Army chief General Ashfaq Kayani dismissed the coup rumors as speculation and said the army supports democracy.
Meanwhile, Gilani told reporters on December 26 that there was no truth to rumors that he wanted to dismiss Kayani along with the director-general of the Inter-Services Intelligence (ISI) agency as a result of the alleged coup plot.
"You can't change a general in the middle of war. We were in the middle of war," Gilani said. "We are not America. We are in the middle of a war, and our General Kayani is pro-democracy."

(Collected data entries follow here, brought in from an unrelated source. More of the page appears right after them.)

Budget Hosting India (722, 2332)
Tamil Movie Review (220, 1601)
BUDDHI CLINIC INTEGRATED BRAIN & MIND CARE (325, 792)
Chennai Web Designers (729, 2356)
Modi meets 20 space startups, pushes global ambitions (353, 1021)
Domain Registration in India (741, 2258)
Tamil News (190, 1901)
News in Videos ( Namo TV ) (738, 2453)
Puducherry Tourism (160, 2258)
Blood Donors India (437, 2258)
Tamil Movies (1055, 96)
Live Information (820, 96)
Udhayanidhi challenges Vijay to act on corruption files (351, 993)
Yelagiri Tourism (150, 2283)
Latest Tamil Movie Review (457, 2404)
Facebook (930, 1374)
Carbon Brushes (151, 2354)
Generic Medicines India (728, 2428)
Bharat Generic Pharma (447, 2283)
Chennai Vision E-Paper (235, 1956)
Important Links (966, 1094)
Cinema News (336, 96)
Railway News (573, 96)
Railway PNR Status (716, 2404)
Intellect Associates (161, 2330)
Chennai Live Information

But relations between Gilani and Pakistan's military leadership have been damaged by allegations the prime minister reportedly made in an interview with China's "People's Daily" news outlet. Gilani was quoted as saying the army and intelligence chiefs had acted unconstitutionally in the "memogate" scandal.
Shortly before the January 11 announcement that Lodhi has been dismissed, the military issued a statement objecting to the allegations quoted by the Chinese news service.
"There can be no allegation more serious than what the honorable prime minister has leveled," that military statement said. "This has very serious ramifications with potentially grievous consequences for the country."
Although Pakistan is an ally of the United States, their relations often have been difficult and anti-U.S. sentiments run high. Many Pakistanis see a request for U.S. intervention in Pakistan's affairs as disloyal.